Brasília - Reunidos em plenária ontem, os servidores do INSS (Instituto Nacional do Seguro Social) decidiram adiar a greve por reajustes salariais, plano de carreira e contratação de pessoal.
A categoria pretende fazer uma paralisação no dia em que o Senado votar as medidas provisórias que tratam do assunto, como forma de pressionar os senadores a atender suas reivindicações.
A expectativa é que essas medidas provisórias sejam votadas durante o mês de outubro. Eles chegaram a paralisar suas atividades por dois dias na semana passada.
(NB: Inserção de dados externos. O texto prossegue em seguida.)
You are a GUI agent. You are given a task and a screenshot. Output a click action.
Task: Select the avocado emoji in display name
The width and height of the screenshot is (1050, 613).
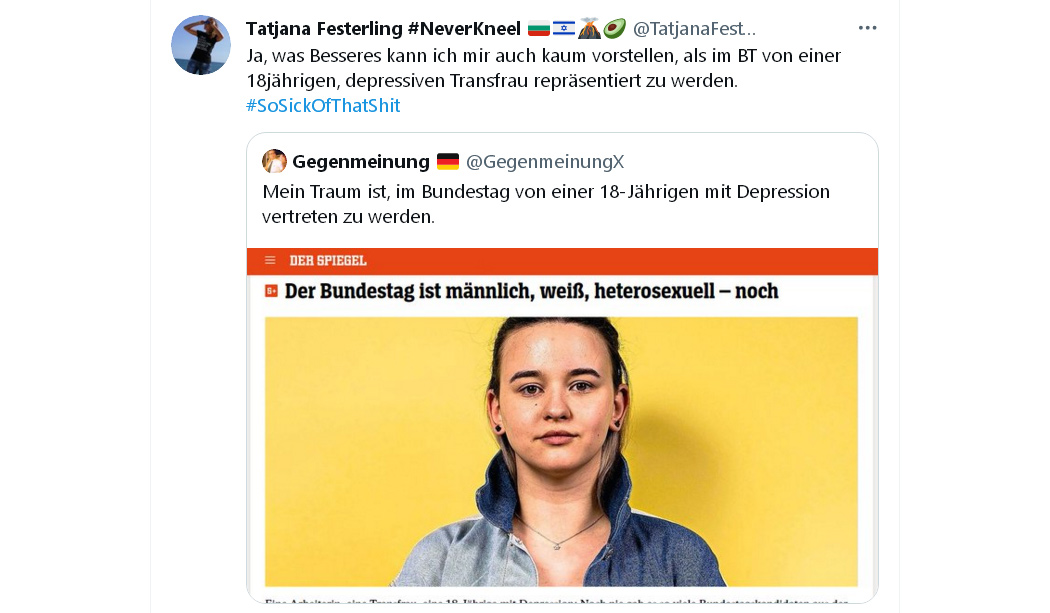[x=614, y=29]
A proximidade das eleições influenciou a decisão de adiar a greve. ''Uma paralisação dessa é por tempo indeterminado e dependemos do governo e de parlamentares para negociar. Por causa das eleições não encontraríamos ninguém'', disse Carlos Roberto dos Santos, diretor da Fenasps (Federação Nacional dos Servidores da Previdência e Saúde) do Sindiprev-DF (Sindicato dos Trabalhadores em Saúde e Previdência).
As reivindicações dos servidores do INSS foram apresentadas ao governo no primeiro ano da gestão Luiz Inácio Lula da Silva, em 2003, quando houve a primeira greve.
Foi criado então um grupo de trabalho para discutir o o plano de cargos. O INSS cita a discussão ainda em curso para considerar a greve uma precipitação.